El Camino neocatecumenal

Kiko ARGÜELLO, iniciador del Camino Neocatecumenal
Ha sido para nosotros motivo de profunda gratitud el discernimiento que el Papa Juan Pablo II hizo en numerosas ocasiones sobre el Camino Neocatecumenal y que quedó plasmado, sobre todo, en la Carta que dirigió a Paul Josef Cordes, entonces Vicepresidente del Pontificio Consejo para los Laicos del Apostolado de las Comunidades Neocatecumenales, en agosto de 1990. La gran novedad de la Carta del Santo Padre es que reconoce en el Neocatecumenado una iniciación cristiana de tipo catecumenal para los adultos y como tal lo ofrece a las diócesis. Es decir, lo presenta como un instrumento concreto de evangelización, sin transformarlo en una orden religiosa, ni en una asociación particular, ni en un movimiento. Repetidas veces en la historia de la Iglesia, los santos han intentado hacer revivir el espíritu evangélico en el pueblo de Dios, sin tener que circunscribirse forzosamente en una orden religiosa. Hoy, después del Concilio Vaticano II, la situación contemporánea de ateísmo y de secularización coloca otra vez a la Iglesia en una posición en la que se hace imprescindible recuperar el catecumenado.
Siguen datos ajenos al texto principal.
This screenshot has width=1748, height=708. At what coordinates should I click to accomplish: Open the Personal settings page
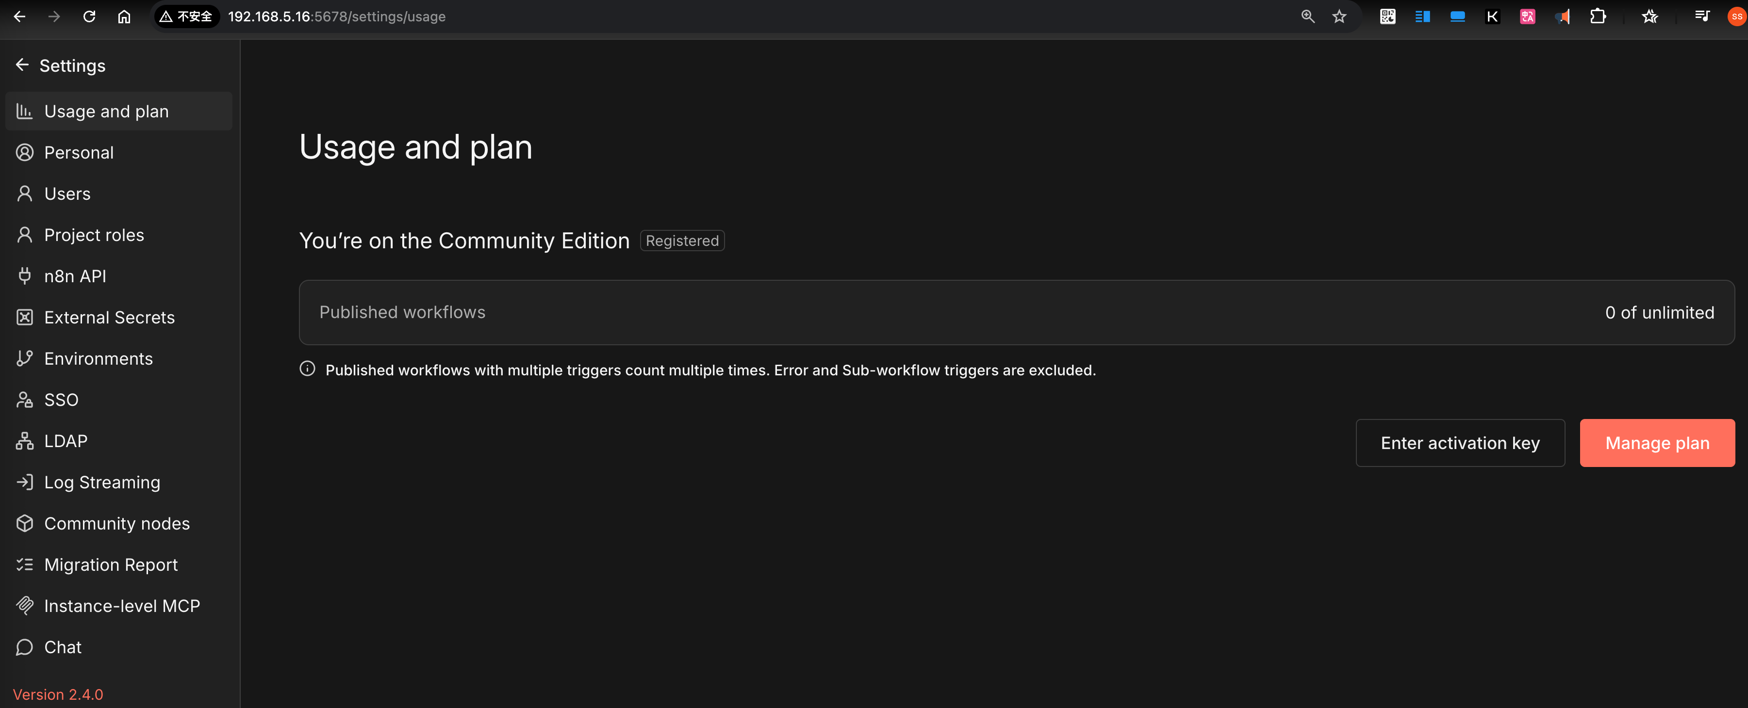coord(79,153)
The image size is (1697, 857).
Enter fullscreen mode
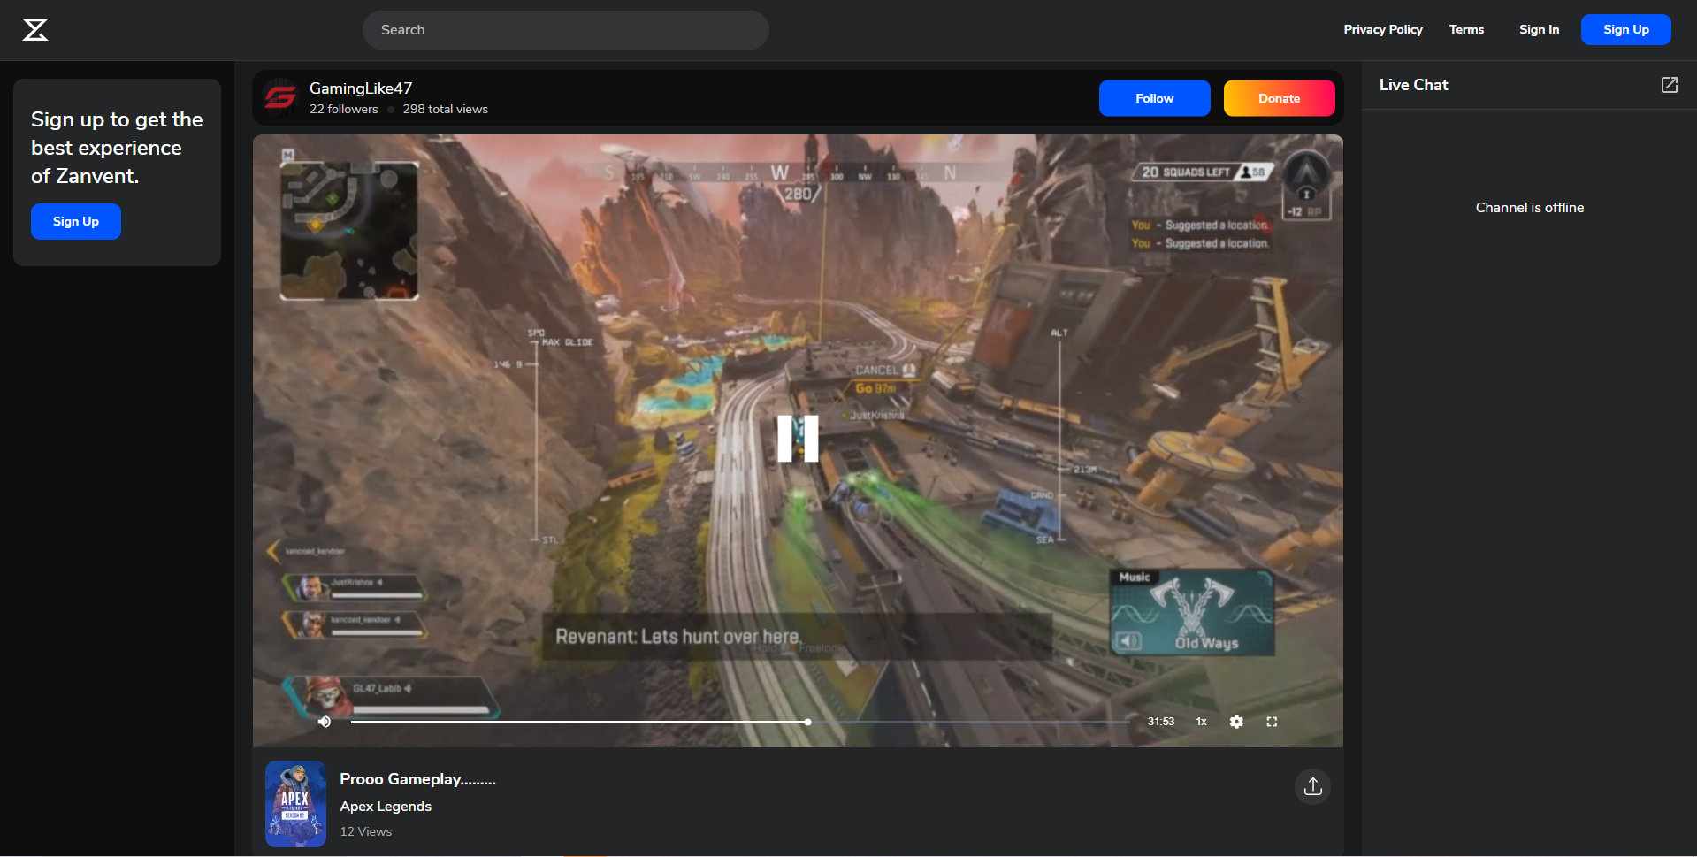pos(1272,722)
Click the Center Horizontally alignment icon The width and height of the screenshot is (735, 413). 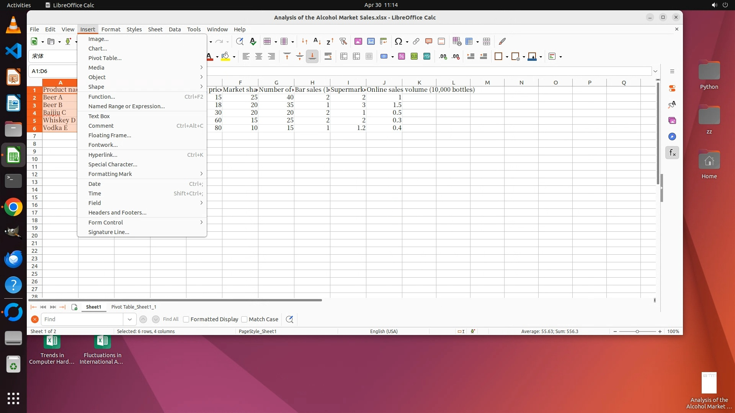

El Papa, con esta Carta, avalaba 25 años de una experiencia iniciada en uno de los suburbios más pobres de Madrid. La renovación que se ha producido en las parroquias gracias al Neocatecumenado ha provocado un sorprendente impulso evangelizador, que ha hecho que miles de catequistas y centenares de familias estén ya evangelizando o dispuestos a ser enviados a evangelizar en cualquier parte del mundo.